Which, in and of itself, is not a bad thing. Certainly you need to be able to recognize the component parts of a novel and the effect of authorial choices on the shape of the story to inform how you create your own.
But because you’ve gotten adept at identifying devices, doesn’t mean you can use them in your own writing. It doesn’t teach you how to create them or when to use them and sometimes even more importantly, when not to.
And gives the impression of fait accompli
The other objection is that a published novel is of course a finished product which doesn’t, if it works, show all the doubt, re-writing, reshaping, and struggle that had gone into it.
I find it prompts one of two reactions to aspiring writers, both bad. The first is okay, I got it. Now I can do it. These writers are unprepared for the mastery of technique they must achieve nor the amount of sloughing. They can be put off and abandon their aspirations.

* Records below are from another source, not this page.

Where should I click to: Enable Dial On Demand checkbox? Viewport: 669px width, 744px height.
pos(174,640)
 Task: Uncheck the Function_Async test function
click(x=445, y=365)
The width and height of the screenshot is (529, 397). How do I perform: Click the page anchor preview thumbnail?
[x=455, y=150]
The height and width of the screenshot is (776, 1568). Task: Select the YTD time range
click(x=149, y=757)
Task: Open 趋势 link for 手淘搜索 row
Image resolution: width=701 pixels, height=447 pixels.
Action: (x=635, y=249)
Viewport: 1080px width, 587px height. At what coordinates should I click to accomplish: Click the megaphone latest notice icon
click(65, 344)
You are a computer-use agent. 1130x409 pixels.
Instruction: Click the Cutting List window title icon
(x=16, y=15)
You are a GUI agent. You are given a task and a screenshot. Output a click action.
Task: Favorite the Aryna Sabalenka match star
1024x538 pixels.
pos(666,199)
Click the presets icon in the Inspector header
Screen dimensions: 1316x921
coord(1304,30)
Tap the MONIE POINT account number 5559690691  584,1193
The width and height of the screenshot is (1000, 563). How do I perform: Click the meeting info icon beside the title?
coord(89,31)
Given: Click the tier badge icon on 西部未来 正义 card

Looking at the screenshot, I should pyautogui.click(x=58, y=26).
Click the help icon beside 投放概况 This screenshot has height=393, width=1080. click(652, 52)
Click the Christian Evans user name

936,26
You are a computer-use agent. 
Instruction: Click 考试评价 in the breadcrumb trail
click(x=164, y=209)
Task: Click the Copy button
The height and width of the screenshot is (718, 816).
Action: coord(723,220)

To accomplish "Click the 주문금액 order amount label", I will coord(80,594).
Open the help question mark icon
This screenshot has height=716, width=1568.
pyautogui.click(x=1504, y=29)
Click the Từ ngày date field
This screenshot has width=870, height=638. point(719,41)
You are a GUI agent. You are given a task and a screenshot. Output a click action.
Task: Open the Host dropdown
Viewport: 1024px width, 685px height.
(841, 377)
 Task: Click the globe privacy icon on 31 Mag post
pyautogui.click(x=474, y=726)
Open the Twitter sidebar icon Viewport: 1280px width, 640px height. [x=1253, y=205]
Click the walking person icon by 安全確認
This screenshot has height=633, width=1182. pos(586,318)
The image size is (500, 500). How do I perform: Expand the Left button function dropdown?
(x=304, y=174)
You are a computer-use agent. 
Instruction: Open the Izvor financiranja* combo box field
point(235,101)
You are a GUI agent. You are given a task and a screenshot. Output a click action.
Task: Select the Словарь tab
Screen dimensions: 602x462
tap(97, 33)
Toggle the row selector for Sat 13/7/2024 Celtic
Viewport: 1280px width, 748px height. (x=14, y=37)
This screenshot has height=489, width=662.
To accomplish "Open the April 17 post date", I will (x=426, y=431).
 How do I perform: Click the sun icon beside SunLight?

Even worse are would-be authors who read a novel which has been cut, recut, and polished into the jewel it is and think I could never do this. There’s no point in trying. They don’t realize that the author started off with the same unprepossessing lump of rock that they presently have. They compare their unfinished product to the finished one and despair.
No room for magic
However, my real objection is that English Lit courses leave no room for magic which is the real reward of writing. Oh, the magic of the finished novel might be acknowledged. But not the magic of creation which is the joy of writing. It’s not magic all the time, unfortunately, and you don’t control when it visits, but when it does, it reminds me that this is what I was meant to do.
Okay, I may have set up English Lit courses as a bit of a straw horse. Their objective, to be fair, is not to make you a great writer but to study those who are. You still need to work at technique, and write, write, write. And thereby make room for magic.